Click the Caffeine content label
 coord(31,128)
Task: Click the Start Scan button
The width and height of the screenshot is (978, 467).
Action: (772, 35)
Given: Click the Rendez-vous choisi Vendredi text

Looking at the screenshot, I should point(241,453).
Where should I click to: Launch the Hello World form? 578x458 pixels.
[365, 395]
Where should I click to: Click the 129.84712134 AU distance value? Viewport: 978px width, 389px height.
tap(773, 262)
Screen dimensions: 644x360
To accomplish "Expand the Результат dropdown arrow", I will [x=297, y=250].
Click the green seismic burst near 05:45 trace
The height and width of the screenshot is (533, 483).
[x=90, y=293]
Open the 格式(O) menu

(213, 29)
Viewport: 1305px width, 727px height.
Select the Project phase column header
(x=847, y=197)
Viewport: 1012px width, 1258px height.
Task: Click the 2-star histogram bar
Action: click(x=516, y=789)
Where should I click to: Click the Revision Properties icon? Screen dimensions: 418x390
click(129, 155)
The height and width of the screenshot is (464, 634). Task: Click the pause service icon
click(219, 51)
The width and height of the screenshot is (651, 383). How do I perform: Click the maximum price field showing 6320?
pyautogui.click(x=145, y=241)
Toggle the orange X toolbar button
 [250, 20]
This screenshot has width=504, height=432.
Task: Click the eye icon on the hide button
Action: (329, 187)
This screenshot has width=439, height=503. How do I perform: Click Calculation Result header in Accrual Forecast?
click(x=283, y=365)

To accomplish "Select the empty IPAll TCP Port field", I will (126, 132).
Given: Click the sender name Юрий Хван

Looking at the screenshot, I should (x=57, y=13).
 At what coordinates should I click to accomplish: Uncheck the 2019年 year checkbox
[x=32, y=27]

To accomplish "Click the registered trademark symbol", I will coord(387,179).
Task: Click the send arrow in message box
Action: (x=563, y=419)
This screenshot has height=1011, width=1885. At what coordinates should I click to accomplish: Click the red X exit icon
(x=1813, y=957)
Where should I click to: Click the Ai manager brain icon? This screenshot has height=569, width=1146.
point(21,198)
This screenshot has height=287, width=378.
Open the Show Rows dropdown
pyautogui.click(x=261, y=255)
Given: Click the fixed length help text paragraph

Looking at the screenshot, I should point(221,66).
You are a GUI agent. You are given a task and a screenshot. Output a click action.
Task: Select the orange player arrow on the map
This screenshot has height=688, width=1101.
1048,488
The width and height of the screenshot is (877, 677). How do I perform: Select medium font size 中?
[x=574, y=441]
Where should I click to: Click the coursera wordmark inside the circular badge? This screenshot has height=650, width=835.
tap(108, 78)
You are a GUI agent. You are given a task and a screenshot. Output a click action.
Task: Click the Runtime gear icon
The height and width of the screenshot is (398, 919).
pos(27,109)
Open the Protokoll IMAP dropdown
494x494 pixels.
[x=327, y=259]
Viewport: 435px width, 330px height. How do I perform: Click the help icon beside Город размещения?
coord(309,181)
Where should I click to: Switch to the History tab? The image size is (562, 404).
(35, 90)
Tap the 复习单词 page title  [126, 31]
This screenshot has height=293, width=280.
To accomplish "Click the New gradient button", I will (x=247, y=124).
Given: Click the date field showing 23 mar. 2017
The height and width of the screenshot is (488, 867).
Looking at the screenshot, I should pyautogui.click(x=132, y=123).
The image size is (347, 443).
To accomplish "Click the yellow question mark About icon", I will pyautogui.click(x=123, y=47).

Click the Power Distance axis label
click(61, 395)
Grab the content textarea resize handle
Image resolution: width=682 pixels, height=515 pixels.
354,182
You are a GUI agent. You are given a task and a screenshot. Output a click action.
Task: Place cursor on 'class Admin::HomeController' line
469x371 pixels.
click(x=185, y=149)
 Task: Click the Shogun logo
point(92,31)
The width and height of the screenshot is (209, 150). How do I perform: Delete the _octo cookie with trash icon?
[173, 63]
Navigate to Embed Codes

┄┄┄┄┄┄┄┄┄┄┄┄┄┄┄┄┄┄┄┄

PROBLEM TO SOLVE —
Starting at the line that contains "This screenshot has height=293, width=280.", copy each line exactly through the end of the listing above. Include that first line and the last one, and add nothing.

ANSWER AREA —
This screenshot has height=293, width=280.
To accomplish "Click the New gradient button", I will (x=247, y=124).
Given: Click the date field showing 23 mar. 2017
The height and width of the screenshot is (488, 867).
Looking at the screenshot, I should pyautogui.click(x=132, y=123).
The image size is (347, 443).
To accomplish "Click the yellow question mark About icon", I will pyautogui.click(x=123, y=47).

Click the Power Distance axis label
click(61, 395)
Grab the content textarea resize handle
Image resolution: width=682 pixels, height=515 pixels.
354,182
You are a GUI agent. You are given a task and a screenshot. Output a click action.
Task: Place cursor on 'class Admin::HomeController' line
469x371 pixels.
click(x=185, y=149)
 Task: Click the Shogun logo
point(92,31)
The width and height of the screenshot is (209, 150). How do I perform: Delete the _octo cookie with trash icon?
[173, 63]
Navigate to Embed Codes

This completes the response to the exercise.